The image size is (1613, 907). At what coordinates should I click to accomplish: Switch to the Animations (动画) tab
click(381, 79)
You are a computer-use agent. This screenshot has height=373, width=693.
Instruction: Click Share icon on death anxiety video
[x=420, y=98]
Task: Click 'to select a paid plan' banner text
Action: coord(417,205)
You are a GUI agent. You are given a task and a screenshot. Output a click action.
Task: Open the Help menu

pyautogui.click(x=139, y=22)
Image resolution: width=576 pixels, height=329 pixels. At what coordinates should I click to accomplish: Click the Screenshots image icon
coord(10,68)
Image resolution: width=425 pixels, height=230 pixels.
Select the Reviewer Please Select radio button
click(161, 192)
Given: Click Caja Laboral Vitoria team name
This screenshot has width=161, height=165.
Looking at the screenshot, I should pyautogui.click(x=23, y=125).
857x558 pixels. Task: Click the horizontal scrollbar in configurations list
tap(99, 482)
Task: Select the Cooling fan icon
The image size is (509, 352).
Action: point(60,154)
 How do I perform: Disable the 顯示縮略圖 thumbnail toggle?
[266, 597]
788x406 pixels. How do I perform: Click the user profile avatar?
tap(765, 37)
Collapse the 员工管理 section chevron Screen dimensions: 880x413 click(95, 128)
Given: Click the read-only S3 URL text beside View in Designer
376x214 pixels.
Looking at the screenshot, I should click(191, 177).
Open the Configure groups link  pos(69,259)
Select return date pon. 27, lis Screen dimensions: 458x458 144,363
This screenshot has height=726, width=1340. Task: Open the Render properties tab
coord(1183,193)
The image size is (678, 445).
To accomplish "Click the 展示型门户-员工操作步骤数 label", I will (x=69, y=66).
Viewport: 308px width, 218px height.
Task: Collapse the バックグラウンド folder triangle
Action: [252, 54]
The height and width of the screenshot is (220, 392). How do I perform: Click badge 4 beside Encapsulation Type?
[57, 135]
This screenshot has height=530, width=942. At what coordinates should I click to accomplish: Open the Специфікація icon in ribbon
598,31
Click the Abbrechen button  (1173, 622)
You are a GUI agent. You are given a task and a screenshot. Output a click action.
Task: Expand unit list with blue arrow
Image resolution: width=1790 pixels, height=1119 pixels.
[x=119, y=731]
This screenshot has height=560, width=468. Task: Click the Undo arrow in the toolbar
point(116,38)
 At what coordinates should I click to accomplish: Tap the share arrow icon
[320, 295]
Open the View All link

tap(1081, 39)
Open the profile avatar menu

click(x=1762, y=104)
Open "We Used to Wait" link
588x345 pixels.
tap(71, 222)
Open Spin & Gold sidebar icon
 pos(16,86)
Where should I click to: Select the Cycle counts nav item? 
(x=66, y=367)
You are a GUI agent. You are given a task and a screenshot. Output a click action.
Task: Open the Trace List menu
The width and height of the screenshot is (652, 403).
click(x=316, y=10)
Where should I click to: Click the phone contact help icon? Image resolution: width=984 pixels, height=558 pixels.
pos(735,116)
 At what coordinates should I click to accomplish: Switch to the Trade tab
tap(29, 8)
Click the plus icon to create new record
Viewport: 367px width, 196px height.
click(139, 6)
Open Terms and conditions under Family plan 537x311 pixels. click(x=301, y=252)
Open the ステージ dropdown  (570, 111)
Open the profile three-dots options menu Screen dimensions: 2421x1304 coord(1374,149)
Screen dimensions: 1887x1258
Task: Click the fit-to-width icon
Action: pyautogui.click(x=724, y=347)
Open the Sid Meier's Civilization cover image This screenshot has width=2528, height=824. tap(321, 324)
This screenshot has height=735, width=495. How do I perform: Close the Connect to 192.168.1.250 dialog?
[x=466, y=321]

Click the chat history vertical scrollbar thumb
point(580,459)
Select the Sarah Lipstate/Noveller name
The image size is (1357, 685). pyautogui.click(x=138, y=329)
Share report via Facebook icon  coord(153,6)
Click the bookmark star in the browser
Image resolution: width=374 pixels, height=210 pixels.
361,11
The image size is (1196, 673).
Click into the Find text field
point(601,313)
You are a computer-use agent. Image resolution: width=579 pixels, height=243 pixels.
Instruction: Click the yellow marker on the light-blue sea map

- Exercise brief -
Recast everything from the line holding "Select the Sarah Lipstate/Noveller name" through the last of the rows, inclusive, as a Markdown table with the columns Number and Text. Number each line in order and leave out blank lines.

- Solution -
| Number | Text |
|---|---|
| 1 | Select the Sarah Lipstate/Noveller name |
| 2 | The image size is (1357, 685). pyautogui.click(x=138, y=329) |
| 3 | Share report via Facebook icon  coord(153,6) |
| 4 | Click the bookmark star in the browser |
| 5 | Image resolution: width=374 pixels, height=210 pixels. |
| 6 | 361,11 |
| 7 | The image size is (1196, 673). |
| 8 | Click into the Find text field |
| 9 | point(601,313) |
| 10 | You are a computer-use agent. Image resolution: width=579 pixels, height=243 pixels. |
| 11 | Instruction: Click the yellow marker on the light-blue sea map |